What you return must match the records exactly.

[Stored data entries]

* * * * *

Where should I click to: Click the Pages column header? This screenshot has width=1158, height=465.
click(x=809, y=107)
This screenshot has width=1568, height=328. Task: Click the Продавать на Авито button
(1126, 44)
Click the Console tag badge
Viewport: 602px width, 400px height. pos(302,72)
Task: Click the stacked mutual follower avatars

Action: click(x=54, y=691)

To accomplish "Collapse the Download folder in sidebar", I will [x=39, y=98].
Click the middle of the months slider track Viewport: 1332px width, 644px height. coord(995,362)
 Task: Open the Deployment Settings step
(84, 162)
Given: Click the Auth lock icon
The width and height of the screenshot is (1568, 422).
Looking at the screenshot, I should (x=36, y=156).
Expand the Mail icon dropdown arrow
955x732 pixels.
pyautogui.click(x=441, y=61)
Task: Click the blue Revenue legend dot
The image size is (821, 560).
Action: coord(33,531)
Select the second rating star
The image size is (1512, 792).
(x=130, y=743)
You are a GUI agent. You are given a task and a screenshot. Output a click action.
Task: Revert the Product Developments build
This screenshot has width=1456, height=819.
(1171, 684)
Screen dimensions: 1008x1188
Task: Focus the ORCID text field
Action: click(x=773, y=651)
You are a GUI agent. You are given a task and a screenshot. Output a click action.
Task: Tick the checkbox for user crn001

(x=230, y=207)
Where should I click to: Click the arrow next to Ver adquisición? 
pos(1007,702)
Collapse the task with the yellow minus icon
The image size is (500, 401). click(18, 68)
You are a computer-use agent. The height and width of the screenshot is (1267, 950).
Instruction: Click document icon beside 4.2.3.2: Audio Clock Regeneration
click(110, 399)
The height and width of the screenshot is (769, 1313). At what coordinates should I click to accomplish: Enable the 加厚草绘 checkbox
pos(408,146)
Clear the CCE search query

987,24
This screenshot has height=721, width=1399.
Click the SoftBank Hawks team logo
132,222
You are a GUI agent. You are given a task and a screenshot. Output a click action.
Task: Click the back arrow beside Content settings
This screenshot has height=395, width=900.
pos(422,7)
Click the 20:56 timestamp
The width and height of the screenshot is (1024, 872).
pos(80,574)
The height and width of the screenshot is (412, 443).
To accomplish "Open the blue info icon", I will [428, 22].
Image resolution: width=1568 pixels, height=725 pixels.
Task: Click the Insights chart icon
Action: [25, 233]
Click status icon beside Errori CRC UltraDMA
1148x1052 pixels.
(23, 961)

* * * * *

→ The completed task
Where should I click to: Click the Pages column header? This screenshot has width=1158, height=465.
click(x=809, y=107)
This screenshot has width=1568, height=328. Task: Click the Продавать на Авито button
(1126, 44)
Click the Console tag badge
Viewport: 602px width, 400px height. pos(302,72)
Task: Click the stacked mutual follower avatars

Action: click(x=54, y=691)

To accomplish "Collapse the Download folder in sidebar", I will [x=39, y=98].
Click the middle of the months slider track Viewport: 1332px width, 644px height. coord(995,362)
 Task: Open the Deployment Settings step
(84, 162)
Given: Click the Auth lock icon
The width and height of the screenshot is (1568, 422).
Looking at the screenshot, I should (x=36, y=156).
Expand the Mail icon dropdown arrow
955x732 pixels.
pyautogui.click(x=441, y=61)
Task: Click the blue Revenue legend dot
The image size is (821, 560).
Action: coord(33,531)
Select the second rating star
The image size is (1512, 792).
(x=130, y=743)
You are a GUI agent. You are given a task and a screenshot. Output a click action.
Task: Revert the Product Developments build
This screenshot has width=1456, height=819.
(1171, 684)
Screen dimensions: 1008x1188
Task: Focus the ORCID text field
Action: click(x=773, y=651)
You are a GUI agent. You are given a task and a screenshot. Output a click action.
Task: Tick the checkbox for user crn001

(x=230, y=207)
Where should I click to: Click the arrow next to Ver adquisición? 
pos(1007,702)
Collapse the task with the yellow minus icon
The image size is (500, 401). click(18, 68)
You are a computer-use agent. The height and width of the screenshot is (1267, 950).
Instruction: Click document icon beside 4.2.3.2: Audio Clock Regeneration
click(110, 399)
The height and width of the screenshot is (769, 1313). At what coordinates should I click to accomplish: Enable the 加厚草绘 checkbox
pos(408,146)
Clear the CCE search query

987,24
This screenshot has height=721, width=1399.
Click the SoftBank Hawks team logo
132,222
You are a GUI agent. You are given a task and a screenshot. Output a click action.
Task: Click the back arrow beside Content settings
This screenshot has height=395, width=900.
pos(422,7)
Click the 20:56 timestamp
The width and height of the screenshot is (1024, 872).
pos(80,574)
The height and width of the screenshot is (412, 443).
To accomplish "Open the blue info icon", I will [428, 22].
Image resolution: width=1568 pixels, height=725 pixels.
Task: Click the Insights chart icon
Action: [25, 233]
Click status icon beside Errori CRC UltraDMA
1148x1052 pixels.
(23, 961)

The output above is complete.